Rows from a dataset:
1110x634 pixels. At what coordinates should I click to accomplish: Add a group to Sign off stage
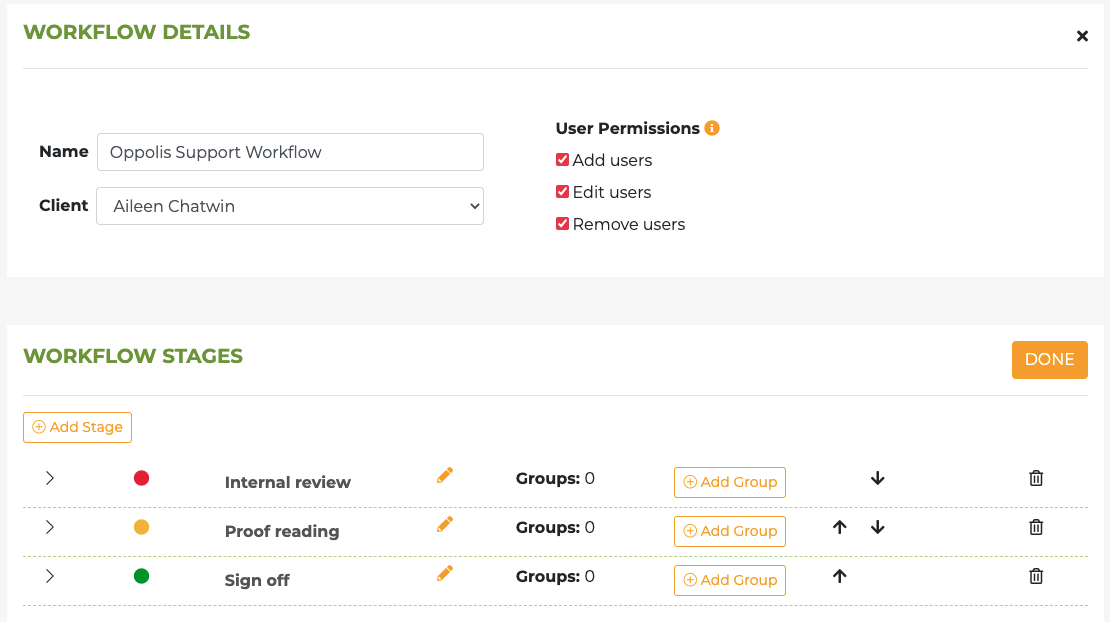(x=730, y=580)
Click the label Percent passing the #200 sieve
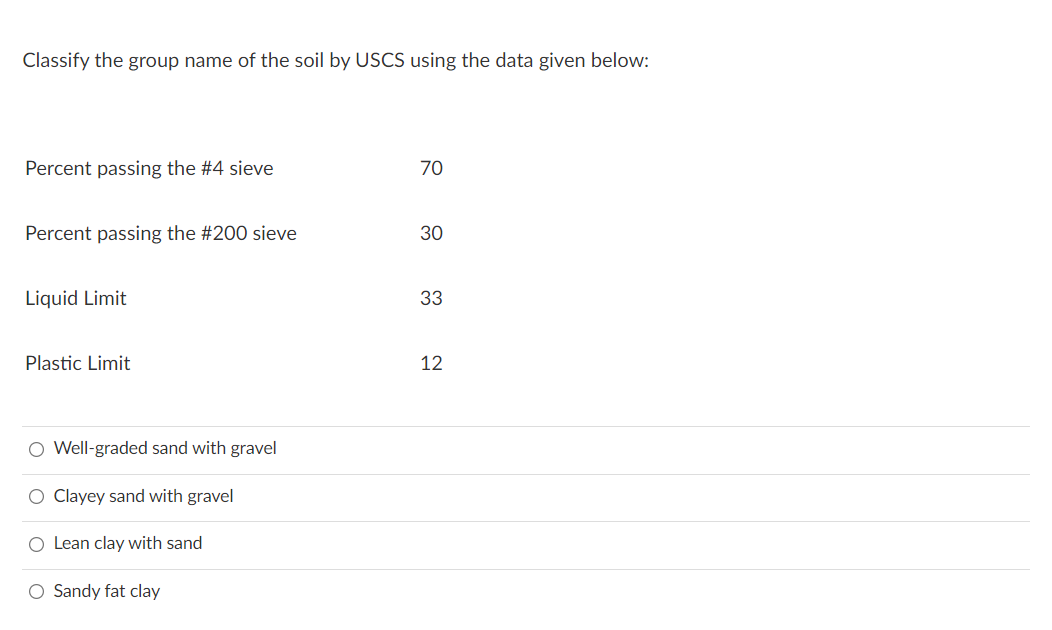This screenshot has width=1052, height=630. 160,233
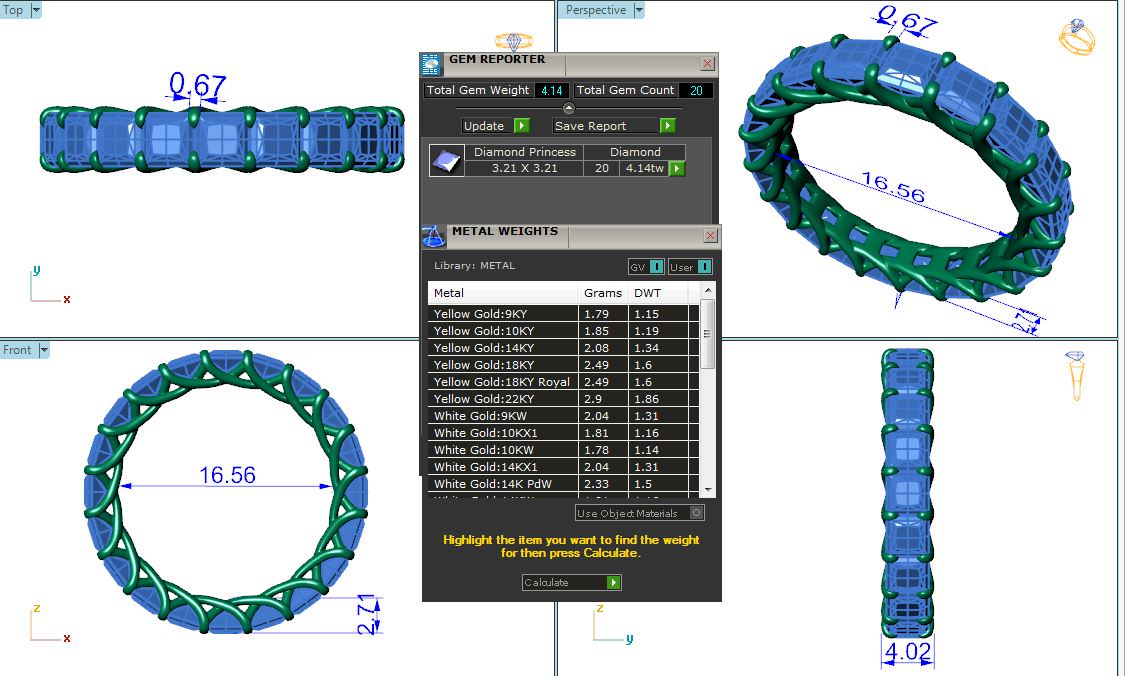Screen dimensions: 1125x676
Task: Click the ring icon in Perspective viewport
Action: pos(1077,36)
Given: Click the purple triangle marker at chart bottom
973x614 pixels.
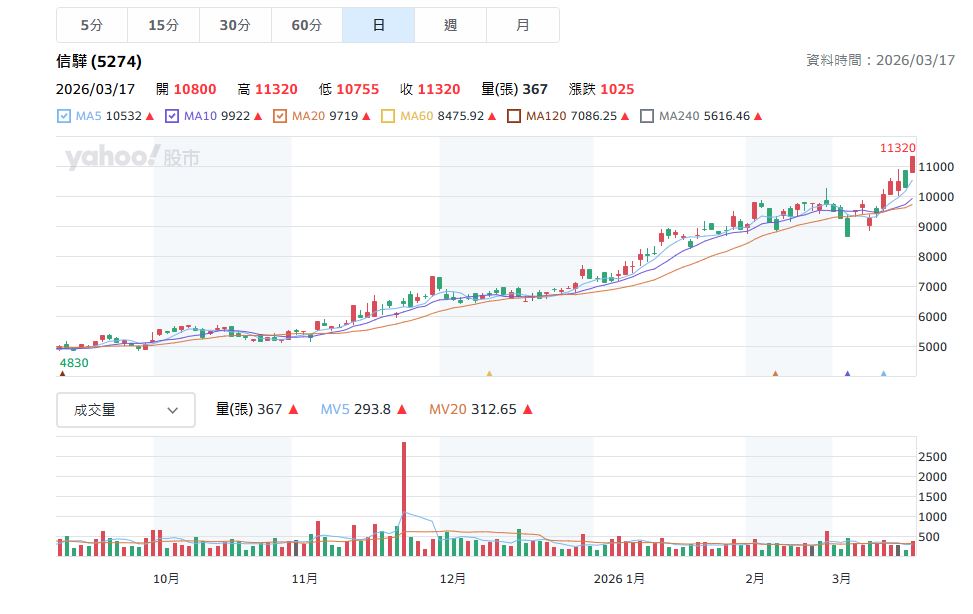Looking at the screenshot, I should pos(847,371).
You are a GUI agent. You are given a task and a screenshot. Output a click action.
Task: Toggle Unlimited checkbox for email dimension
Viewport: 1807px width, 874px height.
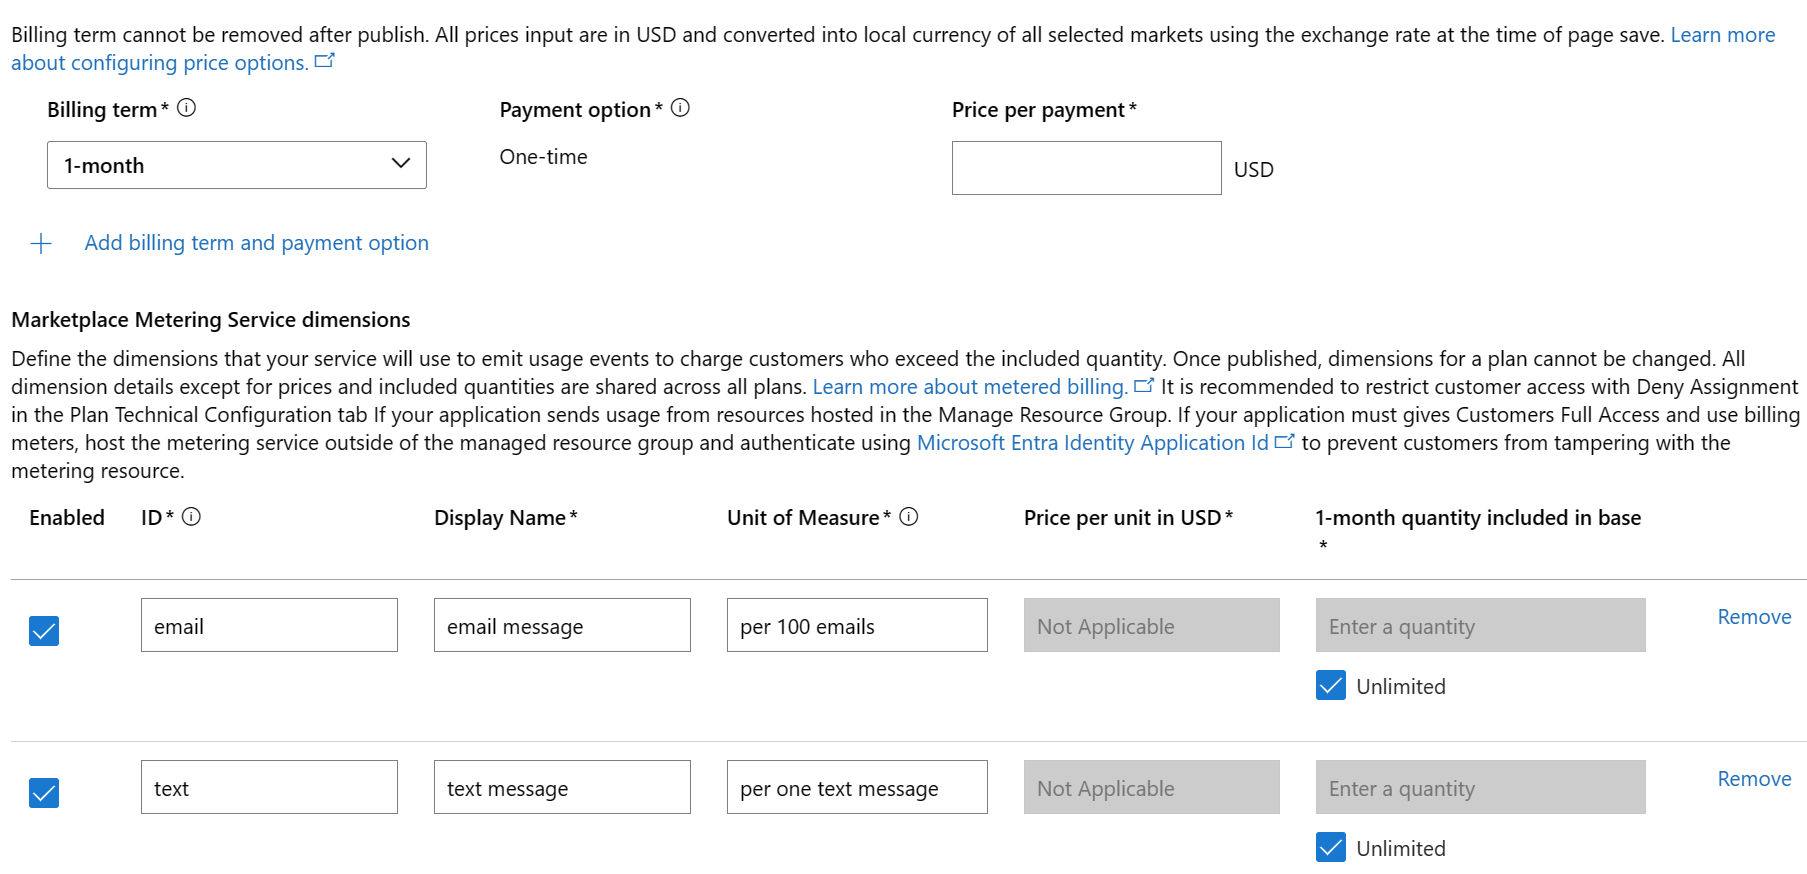coord(1331,686)
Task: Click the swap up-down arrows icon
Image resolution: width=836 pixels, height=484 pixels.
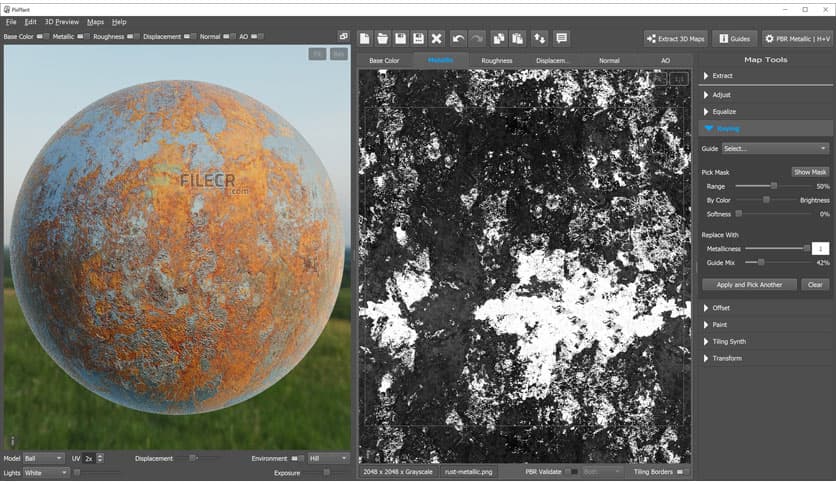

### [INSTRUCTIONS TO FOLLOW]
Rewrite all of the records with every "pixels" swapped for "px", keeping everything else the same. Omit the pictures from your answer.

### [EXPECTED ANSWER]
1110x634 px. At what coordinates should I click to accomplish: Add a group to Sign off stage
(x=730, y=580)
Click the label Percent passing the #200 sieve
This screenshot has width=1052, height=630. 160,233
Screen dimensions: 1125x676
Task: Click the ring icon in Perspective viewport
Action: pos(1077,36)
Given: Click the purple triangle marker at chart bottom
973x614 px.
Looking at the screenshot, I should pos(847,371).
You are a GUI agent. You are given a task and a screenshot. Output a click action.
Task: Toggle Unlimited checkbox for email dimension
Viewport: 1807px width, 874px height.
coord(1331,686)
Task: Click the swap up-down arrows icon
Image resolution: width=836 px, height=484 px.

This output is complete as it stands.